START MATERIAL SHOWN

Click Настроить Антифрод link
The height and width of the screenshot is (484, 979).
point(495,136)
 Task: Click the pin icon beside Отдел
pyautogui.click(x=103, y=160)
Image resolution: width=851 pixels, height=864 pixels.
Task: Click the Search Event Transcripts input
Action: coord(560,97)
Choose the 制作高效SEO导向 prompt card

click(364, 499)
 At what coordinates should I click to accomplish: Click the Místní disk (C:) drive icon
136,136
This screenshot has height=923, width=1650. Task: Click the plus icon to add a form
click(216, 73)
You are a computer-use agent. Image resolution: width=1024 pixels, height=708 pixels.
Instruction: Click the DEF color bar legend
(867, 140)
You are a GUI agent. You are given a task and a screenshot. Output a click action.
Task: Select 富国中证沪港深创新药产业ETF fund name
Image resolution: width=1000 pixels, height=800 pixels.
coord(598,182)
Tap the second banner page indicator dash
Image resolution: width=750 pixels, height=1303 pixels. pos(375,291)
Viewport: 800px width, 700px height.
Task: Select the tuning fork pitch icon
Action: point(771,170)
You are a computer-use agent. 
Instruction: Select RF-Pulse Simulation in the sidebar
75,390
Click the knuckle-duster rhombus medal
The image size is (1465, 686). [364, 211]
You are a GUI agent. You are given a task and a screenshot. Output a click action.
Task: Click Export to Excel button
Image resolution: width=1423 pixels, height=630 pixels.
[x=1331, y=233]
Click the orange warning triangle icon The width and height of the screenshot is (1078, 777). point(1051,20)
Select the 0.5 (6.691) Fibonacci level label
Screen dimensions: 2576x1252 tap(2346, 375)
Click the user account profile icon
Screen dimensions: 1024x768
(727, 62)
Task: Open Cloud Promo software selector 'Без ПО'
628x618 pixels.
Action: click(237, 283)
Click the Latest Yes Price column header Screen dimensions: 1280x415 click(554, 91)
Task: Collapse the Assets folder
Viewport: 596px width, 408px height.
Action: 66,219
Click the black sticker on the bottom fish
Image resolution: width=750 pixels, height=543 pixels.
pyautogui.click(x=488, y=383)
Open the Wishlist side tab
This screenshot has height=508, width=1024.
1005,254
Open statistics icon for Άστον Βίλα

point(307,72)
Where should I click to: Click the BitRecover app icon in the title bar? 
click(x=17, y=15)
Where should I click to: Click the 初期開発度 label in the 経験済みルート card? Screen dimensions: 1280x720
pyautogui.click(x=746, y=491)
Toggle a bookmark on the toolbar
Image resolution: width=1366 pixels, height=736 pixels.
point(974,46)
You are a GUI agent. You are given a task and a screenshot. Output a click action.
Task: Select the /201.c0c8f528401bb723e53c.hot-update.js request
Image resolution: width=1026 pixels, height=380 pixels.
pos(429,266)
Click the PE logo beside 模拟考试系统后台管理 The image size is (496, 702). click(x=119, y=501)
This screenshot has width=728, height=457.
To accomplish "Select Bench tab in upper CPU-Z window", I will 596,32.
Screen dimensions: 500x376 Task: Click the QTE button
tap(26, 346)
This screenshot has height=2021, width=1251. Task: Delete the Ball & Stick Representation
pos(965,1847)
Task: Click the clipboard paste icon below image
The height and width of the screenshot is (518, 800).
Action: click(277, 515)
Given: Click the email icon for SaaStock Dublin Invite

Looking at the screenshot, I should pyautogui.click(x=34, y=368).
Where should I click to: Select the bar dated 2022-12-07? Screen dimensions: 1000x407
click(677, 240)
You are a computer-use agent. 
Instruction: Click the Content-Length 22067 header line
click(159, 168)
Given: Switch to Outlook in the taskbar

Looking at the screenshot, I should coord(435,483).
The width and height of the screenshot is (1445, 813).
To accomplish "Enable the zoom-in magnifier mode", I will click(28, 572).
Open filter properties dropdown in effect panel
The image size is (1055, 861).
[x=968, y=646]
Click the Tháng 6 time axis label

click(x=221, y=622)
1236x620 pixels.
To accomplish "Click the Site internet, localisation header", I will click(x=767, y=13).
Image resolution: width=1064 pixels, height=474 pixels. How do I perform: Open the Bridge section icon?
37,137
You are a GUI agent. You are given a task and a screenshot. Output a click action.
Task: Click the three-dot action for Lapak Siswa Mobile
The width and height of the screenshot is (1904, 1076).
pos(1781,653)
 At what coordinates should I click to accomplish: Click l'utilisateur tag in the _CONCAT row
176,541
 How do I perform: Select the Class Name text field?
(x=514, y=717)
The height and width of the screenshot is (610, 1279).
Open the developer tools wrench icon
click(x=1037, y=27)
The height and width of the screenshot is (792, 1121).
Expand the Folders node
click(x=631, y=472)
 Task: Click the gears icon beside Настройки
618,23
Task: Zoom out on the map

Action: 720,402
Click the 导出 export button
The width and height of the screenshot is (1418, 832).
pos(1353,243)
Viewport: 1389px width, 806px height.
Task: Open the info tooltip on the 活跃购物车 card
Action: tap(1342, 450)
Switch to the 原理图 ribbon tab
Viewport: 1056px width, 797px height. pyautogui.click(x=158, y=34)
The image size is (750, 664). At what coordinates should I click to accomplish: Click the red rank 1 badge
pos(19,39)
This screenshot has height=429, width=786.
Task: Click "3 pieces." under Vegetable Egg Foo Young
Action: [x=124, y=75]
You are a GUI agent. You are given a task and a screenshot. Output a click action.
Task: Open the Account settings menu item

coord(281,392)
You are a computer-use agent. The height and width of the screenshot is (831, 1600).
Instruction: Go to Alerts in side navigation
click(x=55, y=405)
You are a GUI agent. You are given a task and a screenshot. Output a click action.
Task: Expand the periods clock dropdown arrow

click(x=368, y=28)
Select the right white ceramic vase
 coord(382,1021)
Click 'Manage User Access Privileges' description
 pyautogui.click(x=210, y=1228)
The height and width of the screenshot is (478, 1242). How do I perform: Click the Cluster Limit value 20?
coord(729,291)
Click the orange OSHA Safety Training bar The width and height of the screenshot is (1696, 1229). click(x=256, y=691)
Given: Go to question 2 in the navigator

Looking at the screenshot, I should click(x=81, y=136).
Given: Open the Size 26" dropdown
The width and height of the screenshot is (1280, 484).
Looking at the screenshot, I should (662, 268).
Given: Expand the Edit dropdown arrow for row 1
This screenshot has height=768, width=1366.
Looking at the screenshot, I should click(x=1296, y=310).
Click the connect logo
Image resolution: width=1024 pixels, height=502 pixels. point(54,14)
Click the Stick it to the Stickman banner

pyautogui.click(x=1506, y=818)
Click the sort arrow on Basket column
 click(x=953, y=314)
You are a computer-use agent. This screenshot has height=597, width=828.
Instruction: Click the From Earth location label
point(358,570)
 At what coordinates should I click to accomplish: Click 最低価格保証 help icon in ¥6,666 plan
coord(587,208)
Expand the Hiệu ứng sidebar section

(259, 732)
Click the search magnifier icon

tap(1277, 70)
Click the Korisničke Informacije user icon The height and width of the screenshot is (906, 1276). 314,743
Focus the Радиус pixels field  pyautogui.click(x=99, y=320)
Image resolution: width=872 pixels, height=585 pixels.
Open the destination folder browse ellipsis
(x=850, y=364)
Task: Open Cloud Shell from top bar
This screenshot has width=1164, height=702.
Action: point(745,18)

END MATERIAL SHOWN

TASK BRIEF:
Please restate every line of the records exactly.

REPLY TO THE TASK:
Click Настроить Антифрод link
The height and width of the screenshot is (484, 979).
point(495,136)
 Task: Click the pin icon beside Отдел
pyautogui.click(x=103, y=160)
Image resolution: width=851 pixels, height=864 pixels.
Task: Click the Search Event Transcripts input
Action: coord(560,97)
Choose the 制作高效SEO导向 prompt card

click(364, 499)
 At what coordinates should I click to accomplish: Click the Místní disk (C:) drive icon
136,136
This screenshot has height=923, width=1650. Task: Click the plus icon to add a form
click(216, 73)
You are a computer-use agent. Image resolution: width=1024 pixels, height=708 pixels.
Instruction: Click the DEF color bar legend
(867, 140)
You are a GUI agent. You are given a task and a screenshot. Output a click action.
Task: Select 富国中证沪港深创新药产业ETF fund name
Image resolution: width=1000 pixels, height=800 pixels.
coord(598,182)
Tap the second banner page indicator dash
Image resolution: width=750 pixels, height=1303 pixels. pos(375,291)
Viewport: 800px width, 700px height.
Task: Select the tuning fork pitch icon
Action: point(771,170)
You are a computer-use agent. 
Instruction: Select RF-Pulse Simulation in the sidebar
75,390
Click the knuckle-duster rhombus medal
The image size is (1465, 686). [364, 211]
You are a GUI agent. You are given a task and a screenshot. Output a click action.
Task: Click Export to Excel button
Image resolution: width=1423 pixels, height=630 pixels.
[x=1331, y=233]
Click the orange warning triangle icon The width and height of the screenshot is (1078, 777). point(1051,20)
Select the 0.5 (6.691) Fibonacci level label
Screen dimensions: 2576x1252 tap(2346, 375)
Click the user account profile icon
Screen dimensions: 1024x768
(727, 62)
Task: Open Cloud Promo software selector 'Без ПО'
628x618 pixels.
Action: click(237, 283)
Click the Latest Yes Price column header Screen dimensions: 1280x415 click(554, 91)
Task: Collapse the Assets folder
Viewport: 596px width, 408px height.
Action: 66,219
Click the black sticker on the bottom fish
Image resolution: width=750 pixels, height=543 pixels.
pyautogui.click(x=488, y=383)
Open the Wishlist side tab
This screenshot has height=508, width=1024.
1005,254
Open statistics icon for Άστον Βίλα

point(307,72)
Where should I click to: Click the BitRecover app icon in the title bar? 
click(x=17, y=15)
Where should I click to: Click the 初期開発度 label in the 経験済みルート card? Screen dimensions: 1280x720
pyautogui.click(x=746, y=491)
Toggle a bookmark on the toolbar
Image resolution: width=1366 pixels, height=736 pixels.
point(974,46)
You are a GUI agent. You are given a task and a screenshot. Output a click action.
Task: Select the /201.c0c8f528401bb723e53c.hot-update.js request
Image resolution: width=1026 pixels, height=380 pixels.
pos(429,266)
Click the PE logo beside 模拟考试系统后台管理 The image size is (496, 702). click(x=119, y=501)
This screenshot has width=728, height=457.
To accomplish "Select Bench tab in upper CPU-Z window", I will 596,32.
Screen dimensions: 500x376 Task: Click the QTE button
tap(26, 346)
This screenshot has height=2021, width=1251. Task: Delete the Ball & Stick Representation
pos(965,1847)
Task: Click the clipboard paste icon below image
The height and width of the screenshot is (518, 800).
Action: click(277, 515)
Given: Click the email icon for SaaStock Dublin Invite

Looking at the screenshot, I should pyautogui.click(x=34, y=368).
Where should I click to: Select the bar dated 2022-12-07? Screen dimensions: 1000x407
click(677, 240)
You are a computer-use agent. 
Instruction: Click the Content-Length 22067 header line
click(159, 168)
Given: Switch to Outlook in the taskbar

Looking at the screenshot, I should coord(435,483).
The width and height of the screenshot is (1445, 813).
To accomplish "Enable the zoom-in magnifier mode", I will click(28, 572).
Open filter properties dropdown in effect panel
The image size is (1055, 861).
[x=968, y=646]
Click the Tháng 6 time axis label

click(x=221, y=622)
1236x620 pixels.
To accomplish "Click the Site internet, localisation header", I will click(x=767, y=13).
Image resolution: width=1064 pixels, height=474 pixels. How do I perform: Open the Bridge section icon?
37,137
You are a GUI agent. You are given a task and a screenshot. Output a click action.
Task: Click the three-dot action for Lapak Siswa Mobile
The width and height of the screenshot is (1904, 1076).
pos(1781,653)
 At what coordinates should I click to accomplish: Click l'utilisateur tag in the _CONCAT row
176,541
 How do I perform: Select the Class Name text field?
(x=514, y=717)
The height and width of the screenshot is (610, 1279).
Open the developer tools wrench icon
click(x=1037, y=27)
The height and width of the screenshot is (792, 1121).
Expand the Folders node
click(x=631, y=472)
 Task: Click the gears icon beside Настройки
618,23
Task: Zoom out on the map

Action: 720,402
Click the 导出 export button
The width and height of the screenshot is (1418, 832).
pos(1353,243)
Viewport: 1389px width, 806px height.
Task: Open the info tooltip on the 活跃购物车 card
Action: tap(1342, 450)
Switch to the 原理图 ribbon tab
Viewport: 1056px width, 797px height. pyautogui.click(x=158, y=34)
The image size is (750, 664). At what coordinates should I click to accomplish: Click the red rank 1 badge
pos(19,39)
This screenshot has height=429, width=786.
Task: Click "3 pieces." under Vegetable Egg Foo Young
Action: [x=124, y=75]
You are a GUI agent. You are given a task and a screenshot. Output a click action.
Task: Open the Account settings menu item

coord(281,392)
You are a computer-use agent. The height and width of the screenshot is (831, 1600).
Instruction: Go to Alerts in side navigation
click(x=55, y=405)
You are a GUI agent. You are given a task and a screenshot. Output a click action.
Task: Expand the periods clock dropdown arrow

click(x=368, y=28)
Select the right white ceramic vase
 coord(382,1021)
Click 'Manage User Access Privileges' description
 pyautogui.click(x=210, y=1228)
The height and width of the screenshot is (478, 1242). How do I perform: Click the Cluster Limit value 20?
coord(729,291)
Click the orange OSHA Safety Training bar The width and height of the screenshot is (1696, 1229). click(x=256, y=691)
Given: Go to question 2 in the navigator

Looking at the screenshot, I should click(x=81, y=136).
Given: Open the Size 26" dropdown
The width and height of the screenshot is (1280, 484).
Looking at the screenshot, I should (662, 268).
Given: Expand the Edit dropdown arrow for row 1
This screenshot has height=768, width=1366.
Looking at the screenshot, I should click(x=1296, y=310).
Click the connect logo
Image resolution: width=1024 pixels, height=502 pixels. point(54,14)
Click the Stick it to the Stickman banner

pyautogui.click(x=1506, y=818)
Click the sort arrow on Basket column
 click(x=953, y=314)
You are a computer-use agent. This screenshot has height=597, width=828.
Instruction: Click the From Earth location label
point(358,570)
 At what coordinates should I click to accomplish: Click 最低価格保証 help icon in ¥6,666 plan
coord(587,208)
Expand the Hiệu ứng sidebar section

(259, 732)
Click the search magnifier icon

tap(1277, 70)
Click the Korisničke Informacije user icon The height and width of the screenshot is (906, 1276). 314,743
Focus the Радиус pixels field  pyautogui.click(x=99, y=320)
Image resolution: width=872 pixels, height=585 pixels.
Open the destination folder browse ellipsis
(x=850, y=364)
Task: Open Cloud Shell from top bar
This screenshot has width=1164, height=702.
Action: point(745,18)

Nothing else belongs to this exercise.